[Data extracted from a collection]
========================================
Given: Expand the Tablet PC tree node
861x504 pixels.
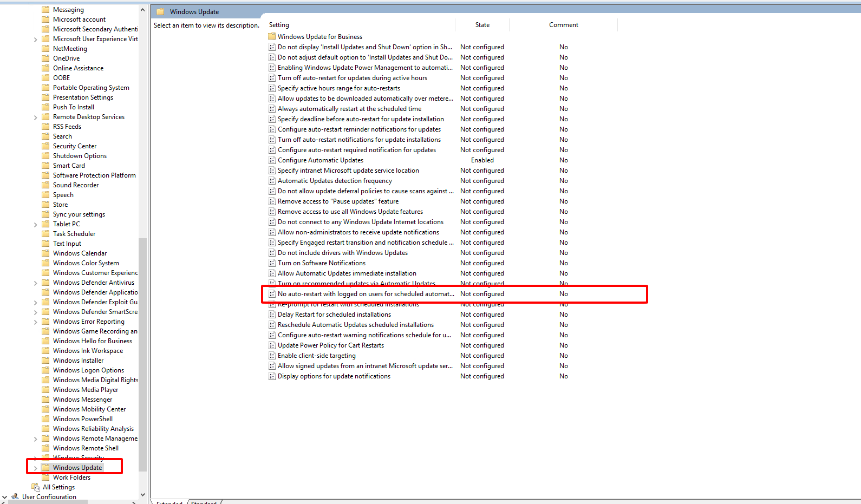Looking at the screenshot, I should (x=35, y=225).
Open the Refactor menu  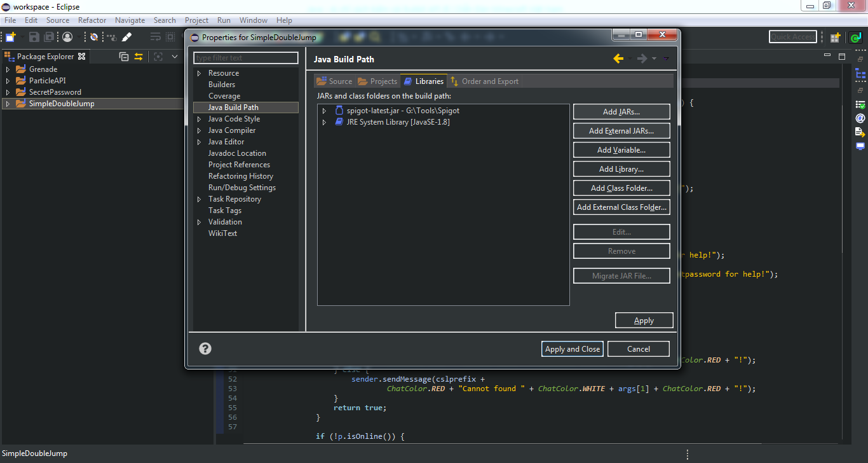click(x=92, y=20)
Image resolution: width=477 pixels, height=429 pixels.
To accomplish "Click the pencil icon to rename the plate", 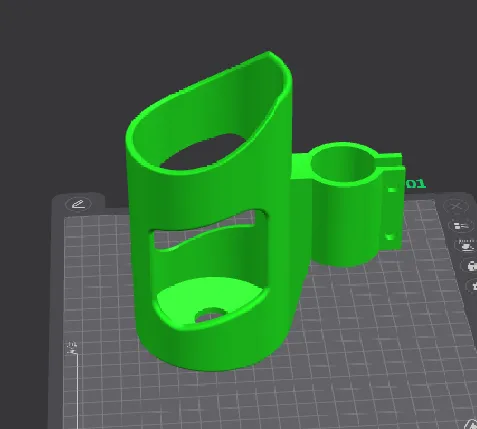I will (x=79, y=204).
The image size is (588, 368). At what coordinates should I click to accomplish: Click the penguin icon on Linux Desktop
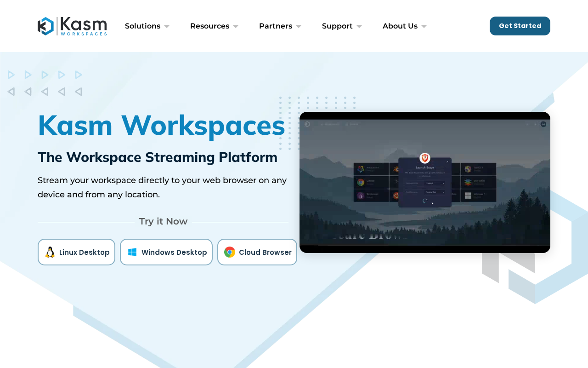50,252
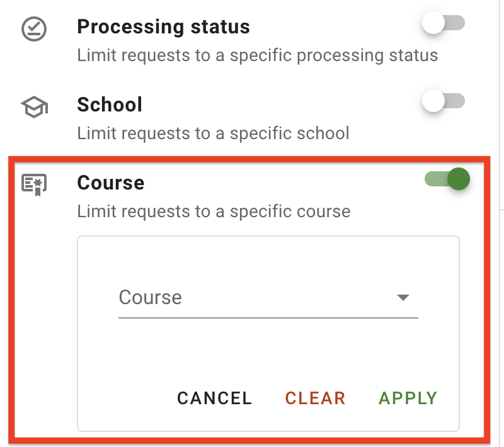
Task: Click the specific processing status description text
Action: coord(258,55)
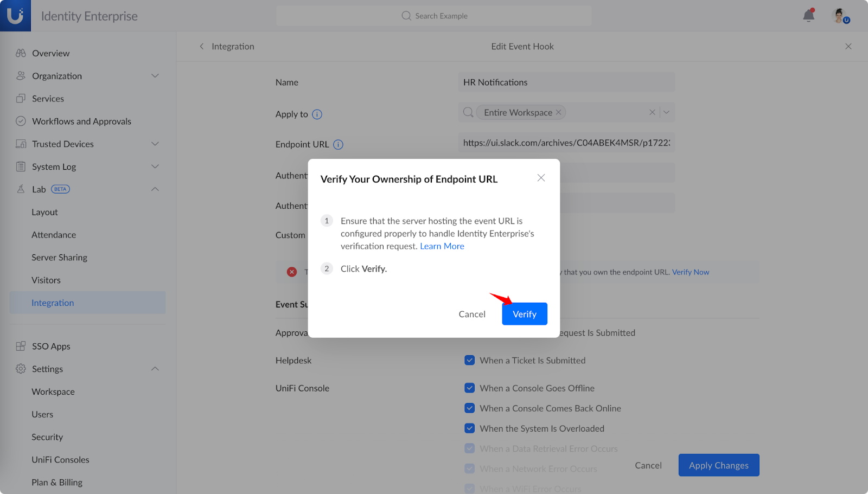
========================================
§ **WHAT IS NEEDED**: The lines from the one containing "The image size" through the last line of the data above are to be transcribed exactly, both included, with all pictures left out.

§ **RESULT OF THIS TASK**:
The image size is (588, 368). At what coordinates should I click to accomplish: Click the penguin icon on Linux Desktop
50,252
Task: Click the specific processing status description text
Action: coord(258,55)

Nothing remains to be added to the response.